I would like to thank Mourisse et al.1 for their comments on my recent editorial. It was not my intention to review the properties of each endobronchial blocker but rather to encourage all anesthesiologists to become familiar with the use of these devices as an alternative to a double-lumen tube (DLT). I appreciate Mourisse et al.’s support of this concept.
The first issue raised by Mourisse et al. is the feasibility of suctioning through the lumen of the EZ-blocker. I agree that it is more effective to suction through a DLT using a suction catheter because unlike an endobronchial blocker in position, the suction catheter can be advanced and withdrawn. However, the perception that thick secretions can be suctioned through a DLT can be misleading. Suctioning through a DLT is performed using a long 10-French catheter, which is provided in the DLT kit. Figure 1 shows the three 9-French endobronchial blockers (Arndt, Cohen, Uniblocker) and the 10-French suction catheter (provided in a 37-French DLT Mallinckrodt kit; Covidien, Mansfield, MA) in cross-section to show the sizes of the lumens. There is no appreciable difference among the sizes of the lumens. The EZ-blocker has a 7.0-French lumen divided in two, which practically reduces the lumen of each individual suction channel to a bare minimum. This makes it practically impossible to remove secretions when the EZ-blocker is used.

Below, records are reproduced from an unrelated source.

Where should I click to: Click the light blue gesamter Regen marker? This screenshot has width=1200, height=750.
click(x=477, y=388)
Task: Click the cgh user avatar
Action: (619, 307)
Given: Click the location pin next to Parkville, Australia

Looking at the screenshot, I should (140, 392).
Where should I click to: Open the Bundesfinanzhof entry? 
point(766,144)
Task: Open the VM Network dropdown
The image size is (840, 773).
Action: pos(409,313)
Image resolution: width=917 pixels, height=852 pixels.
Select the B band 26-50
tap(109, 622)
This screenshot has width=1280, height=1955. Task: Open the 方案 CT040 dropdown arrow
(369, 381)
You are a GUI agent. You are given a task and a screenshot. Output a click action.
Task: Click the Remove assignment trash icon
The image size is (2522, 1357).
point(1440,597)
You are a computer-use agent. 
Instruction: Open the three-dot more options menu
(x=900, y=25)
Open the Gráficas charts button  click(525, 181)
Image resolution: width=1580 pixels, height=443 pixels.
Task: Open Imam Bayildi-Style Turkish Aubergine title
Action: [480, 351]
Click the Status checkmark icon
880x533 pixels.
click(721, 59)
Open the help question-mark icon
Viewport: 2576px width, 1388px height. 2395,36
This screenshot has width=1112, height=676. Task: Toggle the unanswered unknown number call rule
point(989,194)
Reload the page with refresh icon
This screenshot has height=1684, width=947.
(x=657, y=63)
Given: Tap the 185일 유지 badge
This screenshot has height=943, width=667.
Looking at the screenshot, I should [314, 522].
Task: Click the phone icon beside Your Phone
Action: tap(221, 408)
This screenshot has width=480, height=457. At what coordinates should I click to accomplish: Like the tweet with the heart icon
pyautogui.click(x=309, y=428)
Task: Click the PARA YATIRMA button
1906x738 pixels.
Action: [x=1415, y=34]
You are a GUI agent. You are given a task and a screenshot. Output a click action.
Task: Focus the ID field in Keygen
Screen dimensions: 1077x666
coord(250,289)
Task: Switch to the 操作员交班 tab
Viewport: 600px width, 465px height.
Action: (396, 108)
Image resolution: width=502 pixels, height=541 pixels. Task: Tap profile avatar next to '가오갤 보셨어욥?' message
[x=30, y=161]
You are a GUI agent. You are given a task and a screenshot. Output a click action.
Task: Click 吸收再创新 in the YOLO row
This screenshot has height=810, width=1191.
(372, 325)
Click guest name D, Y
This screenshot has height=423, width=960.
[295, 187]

Deflating the endobronchial blocker cuff to allow passive deflation of the lung through the single-lumen tube is an option. However, that would expose the patient to the potential risks of contamination when the lung isolation is abolished.
Mourisse et al. comment that intermittent suctioning increases the risk of negative pressure pulmonary edema. Intermittent suctioning is the routine practice of many anesthesiologists and one that I have used in hundreds of patients without any complications. Surely, if the risk was significant, the literature would have been flooded with case reports of pulmonary edema.
With regard to the confusion concerning the low-volume, high-pressure cuff of the EZ-blocker, I like to thank the authors for the clarification. The occluding cuff pressure of the Cohen, Arndt, and the Uniblocker is between 30 and 40 cm H2O.2 If the cuff of the EZ-blocker has a high pressure of 110 cm H2O, I would advise caution when using the EZ-blocker for an extended time to avoid the risk of mucosal damage if the bronchial venous circulation is compromised.
No device is perfect. Anesthesiologists should be familiar with the advantages and the disadvantages of each device and select the one that is best for his/her patient.